— BEGIN ROWS —

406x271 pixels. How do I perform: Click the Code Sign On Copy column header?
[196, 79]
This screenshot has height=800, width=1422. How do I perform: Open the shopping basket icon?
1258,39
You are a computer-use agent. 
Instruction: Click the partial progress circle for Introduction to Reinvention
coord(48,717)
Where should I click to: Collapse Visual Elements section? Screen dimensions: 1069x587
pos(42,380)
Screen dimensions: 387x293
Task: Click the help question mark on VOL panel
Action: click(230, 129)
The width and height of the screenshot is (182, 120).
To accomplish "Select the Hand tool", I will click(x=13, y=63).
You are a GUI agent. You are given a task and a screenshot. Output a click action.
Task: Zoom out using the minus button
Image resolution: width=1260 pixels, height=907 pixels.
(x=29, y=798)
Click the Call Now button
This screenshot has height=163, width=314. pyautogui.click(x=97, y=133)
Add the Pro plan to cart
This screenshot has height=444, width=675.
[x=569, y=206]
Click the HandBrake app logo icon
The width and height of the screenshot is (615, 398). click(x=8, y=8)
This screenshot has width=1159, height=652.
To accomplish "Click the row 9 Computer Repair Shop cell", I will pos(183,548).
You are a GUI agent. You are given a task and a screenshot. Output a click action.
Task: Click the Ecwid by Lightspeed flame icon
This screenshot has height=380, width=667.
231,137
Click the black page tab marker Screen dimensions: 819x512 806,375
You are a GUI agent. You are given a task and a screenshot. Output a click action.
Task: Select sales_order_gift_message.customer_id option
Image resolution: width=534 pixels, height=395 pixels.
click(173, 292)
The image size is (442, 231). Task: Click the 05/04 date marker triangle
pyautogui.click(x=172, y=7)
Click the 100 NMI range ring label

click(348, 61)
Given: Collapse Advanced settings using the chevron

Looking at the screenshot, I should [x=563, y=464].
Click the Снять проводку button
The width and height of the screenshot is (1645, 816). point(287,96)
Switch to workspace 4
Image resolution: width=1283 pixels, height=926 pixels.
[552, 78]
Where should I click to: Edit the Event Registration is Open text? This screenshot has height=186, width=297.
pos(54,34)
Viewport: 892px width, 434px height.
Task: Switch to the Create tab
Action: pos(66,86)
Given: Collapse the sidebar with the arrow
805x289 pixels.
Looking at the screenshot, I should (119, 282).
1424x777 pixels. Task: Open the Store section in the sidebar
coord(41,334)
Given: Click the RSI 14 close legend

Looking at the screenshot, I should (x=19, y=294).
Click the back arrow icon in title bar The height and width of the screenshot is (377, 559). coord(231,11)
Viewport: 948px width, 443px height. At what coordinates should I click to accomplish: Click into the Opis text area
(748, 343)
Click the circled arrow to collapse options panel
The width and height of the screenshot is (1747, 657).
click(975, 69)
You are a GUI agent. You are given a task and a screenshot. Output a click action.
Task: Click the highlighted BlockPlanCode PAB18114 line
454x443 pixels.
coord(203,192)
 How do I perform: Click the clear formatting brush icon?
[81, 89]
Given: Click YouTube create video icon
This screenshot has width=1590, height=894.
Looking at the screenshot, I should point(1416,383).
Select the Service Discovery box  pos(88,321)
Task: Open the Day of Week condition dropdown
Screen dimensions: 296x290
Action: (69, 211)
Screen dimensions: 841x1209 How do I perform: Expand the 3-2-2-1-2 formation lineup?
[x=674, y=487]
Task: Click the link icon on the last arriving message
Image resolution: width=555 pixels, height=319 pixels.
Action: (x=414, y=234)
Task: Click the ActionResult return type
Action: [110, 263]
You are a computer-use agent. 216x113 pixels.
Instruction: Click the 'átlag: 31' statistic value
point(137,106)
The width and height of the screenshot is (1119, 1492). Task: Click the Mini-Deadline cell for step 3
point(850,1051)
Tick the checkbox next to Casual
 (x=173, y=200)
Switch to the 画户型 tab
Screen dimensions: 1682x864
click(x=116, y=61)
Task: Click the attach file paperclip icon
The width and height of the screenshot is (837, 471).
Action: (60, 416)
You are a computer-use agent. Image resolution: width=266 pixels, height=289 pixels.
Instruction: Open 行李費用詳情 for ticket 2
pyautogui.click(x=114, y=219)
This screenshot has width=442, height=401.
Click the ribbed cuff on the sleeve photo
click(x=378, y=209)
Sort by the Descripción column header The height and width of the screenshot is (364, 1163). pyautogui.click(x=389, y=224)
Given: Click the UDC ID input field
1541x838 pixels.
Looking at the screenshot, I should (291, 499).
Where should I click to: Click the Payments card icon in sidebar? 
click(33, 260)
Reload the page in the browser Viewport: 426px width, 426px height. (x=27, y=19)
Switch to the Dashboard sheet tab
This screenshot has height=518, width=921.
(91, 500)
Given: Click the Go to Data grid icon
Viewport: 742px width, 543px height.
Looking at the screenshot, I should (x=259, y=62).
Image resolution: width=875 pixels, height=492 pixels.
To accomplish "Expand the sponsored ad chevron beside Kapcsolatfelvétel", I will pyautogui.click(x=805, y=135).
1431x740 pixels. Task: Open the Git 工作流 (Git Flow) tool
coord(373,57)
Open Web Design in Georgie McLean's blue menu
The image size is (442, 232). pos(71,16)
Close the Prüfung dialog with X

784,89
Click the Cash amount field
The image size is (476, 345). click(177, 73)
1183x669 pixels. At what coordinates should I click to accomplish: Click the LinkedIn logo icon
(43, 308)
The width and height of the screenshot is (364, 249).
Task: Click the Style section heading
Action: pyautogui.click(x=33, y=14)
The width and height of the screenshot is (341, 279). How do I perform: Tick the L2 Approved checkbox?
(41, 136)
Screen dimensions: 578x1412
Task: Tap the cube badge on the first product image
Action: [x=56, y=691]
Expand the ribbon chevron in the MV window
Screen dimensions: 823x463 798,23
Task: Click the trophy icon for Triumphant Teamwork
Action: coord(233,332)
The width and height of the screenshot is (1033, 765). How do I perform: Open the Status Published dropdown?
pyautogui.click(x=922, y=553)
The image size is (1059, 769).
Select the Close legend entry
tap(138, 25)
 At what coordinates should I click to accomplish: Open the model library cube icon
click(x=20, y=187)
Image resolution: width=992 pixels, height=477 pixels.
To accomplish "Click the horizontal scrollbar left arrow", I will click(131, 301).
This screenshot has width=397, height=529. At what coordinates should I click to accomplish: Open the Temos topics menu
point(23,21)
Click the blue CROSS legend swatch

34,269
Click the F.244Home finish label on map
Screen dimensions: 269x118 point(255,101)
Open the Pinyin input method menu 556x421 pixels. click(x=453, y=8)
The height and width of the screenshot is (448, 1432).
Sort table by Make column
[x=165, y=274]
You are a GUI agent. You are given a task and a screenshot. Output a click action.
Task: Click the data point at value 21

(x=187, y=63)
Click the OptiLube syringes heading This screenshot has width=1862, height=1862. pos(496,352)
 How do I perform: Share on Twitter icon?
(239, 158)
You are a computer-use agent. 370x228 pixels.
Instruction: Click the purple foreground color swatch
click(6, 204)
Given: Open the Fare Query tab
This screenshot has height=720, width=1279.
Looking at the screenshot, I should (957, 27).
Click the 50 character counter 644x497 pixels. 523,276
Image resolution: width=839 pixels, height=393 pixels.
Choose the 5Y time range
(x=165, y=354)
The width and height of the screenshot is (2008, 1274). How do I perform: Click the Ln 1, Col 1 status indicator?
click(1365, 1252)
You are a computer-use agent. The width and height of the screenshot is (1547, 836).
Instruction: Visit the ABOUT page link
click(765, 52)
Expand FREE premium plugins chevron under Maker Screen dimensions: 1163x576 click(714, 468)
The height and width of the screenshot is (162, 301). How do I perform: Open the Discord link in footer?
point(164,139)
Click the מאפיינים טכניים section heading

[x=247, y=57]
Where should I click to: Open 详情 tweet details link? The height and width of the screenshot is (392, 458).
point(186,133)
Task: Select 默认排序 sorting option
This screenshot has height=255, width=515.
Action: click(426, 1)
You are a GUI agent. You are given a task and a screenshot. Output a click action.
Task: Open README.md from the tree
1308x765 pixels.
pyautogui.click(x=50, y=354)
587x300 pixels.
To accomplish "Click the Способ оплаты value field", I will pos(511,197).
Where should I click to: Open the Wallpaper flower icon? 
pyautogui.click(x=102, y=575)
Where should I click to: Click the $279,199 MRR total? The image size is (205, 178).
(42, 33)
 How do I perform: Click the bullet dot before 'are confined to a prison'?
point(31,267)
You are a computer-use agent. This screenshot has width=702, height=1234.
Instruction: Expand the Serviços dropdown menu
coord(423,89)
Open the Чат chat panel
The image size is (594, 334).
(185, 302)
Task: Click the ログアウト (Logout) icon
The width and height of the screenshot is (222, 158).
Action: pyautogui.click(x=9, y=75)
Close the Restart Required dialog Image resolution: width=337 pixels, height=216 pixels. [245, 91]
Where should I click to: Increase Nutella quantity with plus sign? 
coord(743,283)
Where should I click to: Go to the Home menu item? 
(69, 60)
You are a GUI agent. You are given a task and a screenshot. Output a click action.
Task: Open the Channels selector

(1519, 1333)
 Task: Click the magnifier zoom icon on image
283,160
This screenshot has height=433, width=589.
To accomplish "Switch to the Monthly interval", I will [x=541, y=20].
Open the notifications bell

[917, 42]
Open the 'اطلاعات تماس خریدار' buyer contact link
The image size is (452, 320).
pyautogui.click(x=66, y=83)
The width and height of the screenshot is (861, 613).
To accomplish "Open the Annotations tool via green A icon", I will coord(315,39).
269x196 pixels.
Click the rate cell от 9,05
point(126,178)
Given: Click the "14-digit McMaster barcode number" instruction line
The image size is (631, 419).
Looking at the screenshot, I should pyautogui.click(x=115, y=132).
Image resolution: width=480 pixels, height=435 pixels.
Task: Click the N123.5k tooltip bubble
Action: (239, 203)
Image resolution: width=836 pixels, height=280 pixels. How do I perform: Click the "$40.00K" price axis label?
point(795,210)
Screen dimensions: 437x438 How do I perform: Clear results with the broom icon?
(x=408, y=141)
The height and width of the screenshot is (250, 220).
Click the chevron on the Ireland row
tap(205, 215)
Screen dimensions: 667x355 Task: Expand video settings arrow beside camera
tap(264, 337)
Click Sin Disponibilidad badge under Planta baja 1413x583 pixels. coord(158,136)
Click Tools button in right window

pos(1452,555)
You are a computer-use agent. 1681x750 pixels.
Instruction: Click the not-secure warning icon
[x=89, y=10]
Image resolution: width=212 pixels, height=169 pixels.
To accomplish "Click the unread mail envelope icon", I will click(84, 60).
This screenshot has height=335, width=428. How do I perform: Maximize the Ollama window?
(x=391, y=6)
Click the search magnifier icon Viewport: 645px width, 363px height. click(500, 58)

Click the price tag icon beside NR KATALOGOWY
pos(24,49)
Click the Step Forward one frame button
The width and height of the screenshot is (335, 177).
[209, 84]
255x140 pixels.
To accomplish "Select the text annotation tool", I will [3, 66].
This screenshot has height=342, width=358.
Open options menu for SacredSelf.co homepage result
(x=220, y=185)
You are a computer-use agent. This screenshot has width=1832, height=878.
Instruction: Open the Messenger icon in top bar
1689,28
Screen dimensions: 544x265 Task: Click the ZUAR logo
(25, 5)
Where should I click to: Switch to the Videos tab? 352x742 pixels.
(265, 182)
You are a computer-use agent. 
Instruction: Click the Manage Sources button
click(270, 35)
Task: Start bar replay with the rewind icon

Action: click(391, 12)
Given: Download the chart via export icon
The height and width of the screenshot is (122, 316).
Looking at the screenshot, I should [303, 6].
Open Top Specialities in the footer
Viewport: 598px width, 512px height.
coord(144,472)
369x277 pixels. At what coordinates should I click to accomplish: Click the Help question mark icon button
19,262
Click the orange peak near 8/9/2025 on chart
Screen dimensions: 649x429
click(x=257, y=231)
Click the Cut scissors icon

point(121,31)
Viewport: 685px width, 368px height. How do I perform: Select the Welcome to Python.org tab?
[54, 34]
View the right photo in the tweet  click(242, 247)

— END ROWS —

_THE PROBLEM_
Rewrite the items, starting at the beginning of the items and ending at the line that contains "I will pos(183,548).", with "Instruction" changed to "Directive" and everything else left as it is.

_REPLY TO THE TASK_
406x271 pixels. How do I perform: Click the Code Sign On Copy column header?
[196, 79]
This screenshot has height=800, width=1422. How do I perform: Open the shopping basket icon?
1258,39
You are a computer-use agent. 
Directive: Click the partial progress circle for Introduction to Reinvention
coord(48,717)
Where should I click to: Collapse Visual Elements section? Screen dimensions: 1069x587
pos(42,380)
Screen dimensions: 387x293
Task: Click the help question mark on VOL panel
Action: click(230, 129)
The width and height of the screenshot is (182, 120).
To accomplish "Select the Hand tool", I will click(x=13, y=63).
You are a GUI agent. You are given a task and a screenshot. Output a click action.
Task: Zoom out using the minus button
Image resolution: width=1260 pixels, height=907 pixels.
(x=29, y=798)
Click the Call Now button
This screenshot has height=163, width=314. pyautogui.click(x=97, y=133)
Add the Pro plan to cart
This screenshot has height=444, width=675.
[x=569, y=206]
Click the HandBrake app logo icon
The width and height of the screenshot is (615, 398). click(x=8, y=8)
This screenshot has width=1159, height=652.
To accomplish "Click the row 9 Computer Repair Shop cell", I will pos(183,548).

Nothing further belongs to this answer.